Juan José Barrón Medina (born September 22, 1952) is a retired Mexican Luchador, or professional wrestler, under the ring name Gran Cochisse. Barrón is currently working as one of the head trainers at the Gimnasio del Diablo Velazco wrestling school in Guadalajara, Jalisco, Mexico. The school is one of the wrestling schools for Consejo Mundial de Lucha Libre (CMLL). While wrestling he used the ring character Gran Cochisse, a Native American character that incorporated traditional Native American imagery including the feathered headdresses and facepaint. He was nicknamed El Indio Bravo ("The brave Indian") and is named after the Apache chief Cochise. Early in his career he often teamed with Águila India (Indian Eagle) to form a successful tag team. During his wrestling career Barrón held the UWA World Junior Heavyweight Championship one time and the NWA World Middleweight Championship three times.

Professional wrestling career
Juan Barrón made his professional wrestling debut on October 2, 1966 at only 14 years of age, after training under Mexico's most renowned wrestling trainer Diablo Velazco. Barrón adopted a Native American character while wrestling called "Gran Cochisse" ("The Great Cochise") named after the Apache chief Cochise. Gran Cochisse wore the traditional feathered headdresses, facepaint and often carried a tomahawk with him to the ring to support the character. Gran Cochisse formed a regular tag team with Aguila India ("Indian Eagle"), to form a very popular and successful tag team. Together the team held the Occidente (western) Tag Team Championship at least once.

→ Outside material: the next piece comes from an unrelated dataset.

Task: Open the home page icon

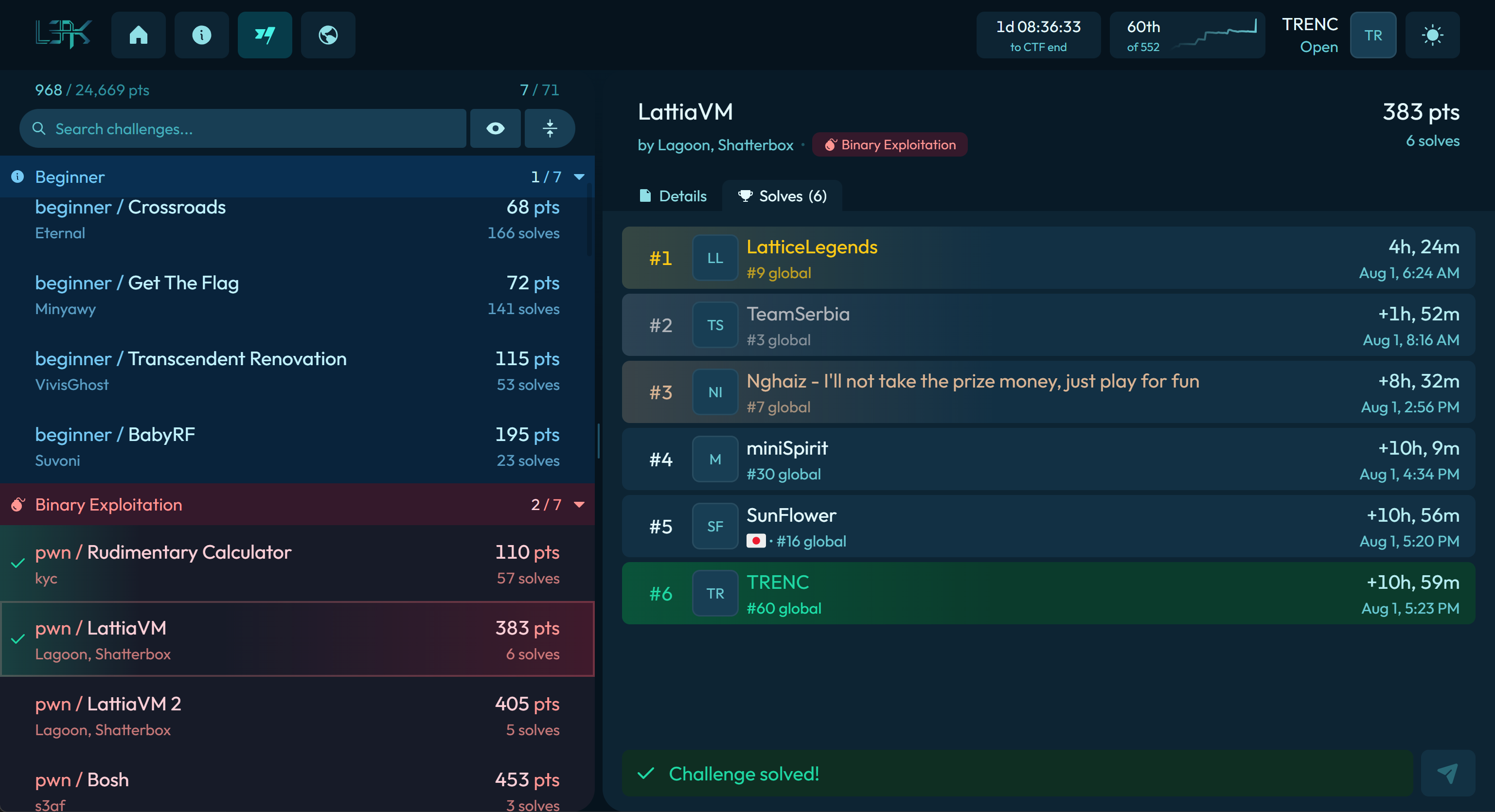Action: click(x=138, y=35)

It was not until 1984, a full 18 years after his debut that Gran Cochisse won his first major singles title when he defeated El Satánico on AUgust 18, 1984 to win the NWA World Middleweight Championship. His first reign with the title only lasted 27 days, as he lost it to Satánico on September 14 that same year as part of a long running feud between the two. Cochisse regained the title from Satánico only a few weeks later on September 30, 1984 and held it until November 18, 1984 before losing it to Gran Hamada Gran Cochisse's third and final run with the NWA World Middleweight Championship began on May 18, 1986 when he defeated Chamaco Valaguez to win the title and lasted 152 days, longer than his previous two reigns combined, until he was pinned by Kung Fu on October 17, 1986 and lost the belt. In the latter years of the 1980s Gran Cochisse began working for the Universal Wrestling Association (UWA) where he became the UWA World Junior Light Heavyweight Champion on September 16, 1988 by defeating Blue Panther. His run with the UWA title lasted for 225 days in total, until April 29, 1989 when he was beaten by Ringo Mendoza. In the early part of the 1990s Barrón worked as an enmascarado, or masked, character called Espectro de Ultratumba ("The Ghost from beyond the grave") but by then it was obvious that his career as an active wrestler was winding down. In the late 1990s Gran Cochisse greatly reduced his schedule and began working full-time training wrestlers.

Wrestlers trained
Gran Cochisse is one of the trainers for CMLL's wrestling school in Guadalajara, Jalisco, Mexico and thus has been involved in training a lot of the wrestlers CMLL currently employs as well as students who have gone on to work for other promotions around the world. The following is a list of some of the wrestlers Gran Cochisse has trained.

Acertijo
Perro Aguayo, Jr.
Ángel de Oro
Ángel de Plata
Azazel
Casanova
Drago
El Gallo
Frail de la Muerte
Guero Loco
Hierro
Horus
Idolo
Katana
Leon Blanco
Malefico
Mascara Dorada
Metatron
Meteoro
Nube Roja
Palacio Negro
Pequeño Black Warrior
Pierroth, Jr.
Relampago Azul
Saturno
Silueta
Thunder Boy
Ultimo Dragoncito
Valentine Mayo
Virgo

Personal life
Barrón is married to retired professional wrestler La Magnífica and together they have at least four children. One their daughter wrestles as the current version of La Magnífica while another daughter wrestles under the name Super Estrella. Their son wrestles as Saturno who is under a CMLL contract. He is the father-in-law of CMLL wrestler El Sagrado who is married to one of Barrón's daughters that is not involved in professional wrestling.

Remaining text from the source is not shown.